» Assignment: Reproduce the opening lines of the records exactly, up to and including the line in which "StarCraft 2: Legacy of the Void (21, 1608)" occurs.
= = = =
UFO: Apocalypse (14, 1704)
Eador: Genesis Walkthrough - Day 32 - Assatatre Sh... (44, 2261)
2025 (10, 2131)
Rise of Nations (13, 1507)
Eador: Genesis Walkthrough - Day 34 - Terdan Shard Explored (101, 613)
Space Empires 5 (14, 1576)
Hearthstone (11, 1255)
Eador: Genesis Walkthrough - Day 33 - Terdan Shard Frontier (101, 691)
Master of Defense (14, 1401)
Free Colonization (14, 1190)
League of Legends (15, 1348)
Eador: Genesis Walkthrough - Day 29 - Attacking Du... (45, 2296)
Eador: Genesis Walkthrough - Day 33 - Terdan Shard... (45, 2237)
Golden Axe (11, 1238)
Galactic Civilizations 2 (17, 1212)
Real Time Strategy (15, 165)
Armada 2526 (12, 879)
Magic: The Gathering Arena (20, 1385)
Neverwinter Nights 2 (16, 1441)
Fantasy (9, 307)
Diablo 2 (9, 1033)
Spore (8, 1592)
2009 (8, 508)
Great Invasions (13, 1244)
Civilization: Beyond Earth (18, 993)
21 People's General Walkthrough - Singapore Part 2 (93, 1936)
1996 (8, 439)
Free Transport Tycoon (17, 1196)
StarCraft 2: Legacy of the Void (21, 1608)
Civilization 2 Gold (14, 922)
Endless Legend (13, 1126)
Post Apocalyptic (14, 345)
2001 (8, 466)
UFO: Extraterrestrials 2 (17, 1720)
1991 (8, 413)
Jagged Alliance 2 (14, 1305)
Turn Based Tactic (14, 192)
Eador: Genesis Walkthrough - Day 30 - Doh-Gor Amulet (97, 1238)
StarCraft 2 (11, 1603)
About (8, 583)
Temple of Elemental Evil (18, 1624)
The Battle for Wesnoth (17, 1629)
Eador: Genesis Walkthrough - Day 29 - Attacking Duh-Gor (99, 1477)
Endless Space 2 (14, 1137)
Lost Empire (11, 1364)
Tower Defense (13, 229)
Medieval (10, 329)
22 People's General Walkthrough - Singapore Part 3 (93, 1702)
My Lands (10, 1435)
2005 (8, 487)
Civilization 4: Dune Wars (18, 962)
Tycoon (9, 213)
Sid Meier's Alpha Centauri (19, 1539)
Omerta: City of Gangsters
= = = =
» The answer:
UFO: Apocalypse (14, 1704)
Eador: Genesis Walkthrough - Day 32 - Assatatre Sh... (44, 2261)
2025 (10, 2131)
Rise of Nations (13, 1507)
Eador: Genesis Walkthrough - Day 34 - Terdan Shard Explored (101, 613)
Space Empires 5 (14, 1576)
Hearthstone (11, 1255)
Eador: Genesis Walkthrough - Day 33 - Terdan Shard Frontier (101, 691)
Master of Defense (14, 1401)
Free Colonization (14, 1190)
League of Legends (15, 1348)
Eador: Genesis Walkthrough - Day 29 - Attacking Du... (45, 2296)
Eador: Genesis Walkthrough - Day 33 - Terdan Shard... (45, 2237)
Golden Axe (11, 1238)
Galactic Civilizations 2 (17, 1212)
Real Time Strategy (15, 165)
Armada 2526 (12, 879)
Magic: The Gathering Arena (20, 1385)
Neverwinter Nights 2 (16, 1441)
Fantasy (9, 307)
Diablo 2 (9, 1033)
Spore (8, 1592)
2009 (8, 508)
Great Invasions (13, 1244)
Civilization: Beyond Earth (18, 993)
21 People's General Walkthrough - Singapore Part 2 (93, 1936)
1996 (8, 439)
Free Transport Tycoon (17, 1196)
StarCraft 2: Legacy of the Void (21, 1608)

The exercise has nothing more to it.